(Collected data)
····················

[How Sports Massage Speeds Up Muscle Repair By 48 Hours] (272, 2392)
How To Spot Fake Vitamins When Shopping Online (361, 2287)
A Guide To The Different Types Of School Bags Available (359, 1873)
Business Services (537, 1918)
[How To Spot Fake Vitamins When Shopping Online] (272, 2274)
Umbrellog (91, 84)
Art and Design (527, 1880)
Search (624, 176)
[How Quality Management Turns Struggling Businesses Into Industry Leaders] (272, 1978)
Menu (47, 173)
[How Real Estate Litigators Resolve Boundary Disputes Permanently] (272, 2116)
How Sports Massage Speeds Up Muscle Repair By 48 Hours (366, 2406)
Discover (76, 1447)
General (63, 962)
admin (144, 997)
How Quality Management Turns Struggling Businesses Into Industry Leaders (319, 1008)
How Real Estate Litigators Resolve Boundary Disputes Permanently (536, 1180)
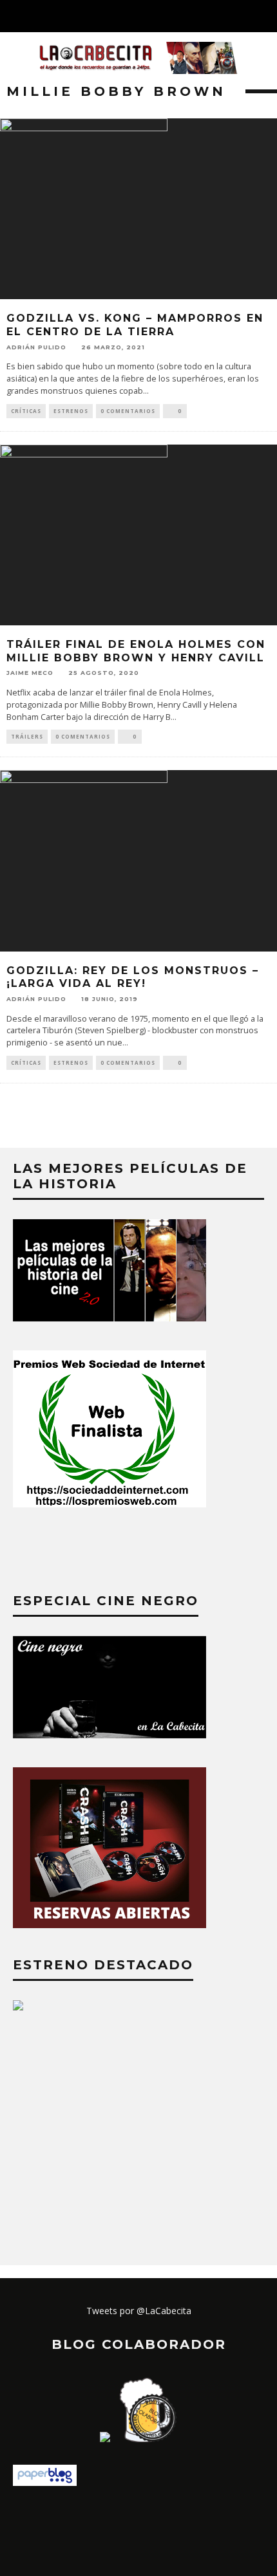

····················

**Exercise brief:** Copy exactly the lines from the top of the entries through the line with "Search (624, 176)" in it, please, keeping both ends and adding nothing.

**Expected output:**
[How Sports Massage Speeds Up Muscle Repair By 48 Hours] (272, 2392)
How To Spot Fake Vitamins When Shopping Online (361, 2287)
A Guide To The Different Types Of School Bags Available (359, 1873)
Business Services (537, 1918)
[How To Spot Fake Vitamins When Shopping Online] (272, 2274)
Umbrellog (91, 84)
Art and Design (527, 1880)
Search (624, 176)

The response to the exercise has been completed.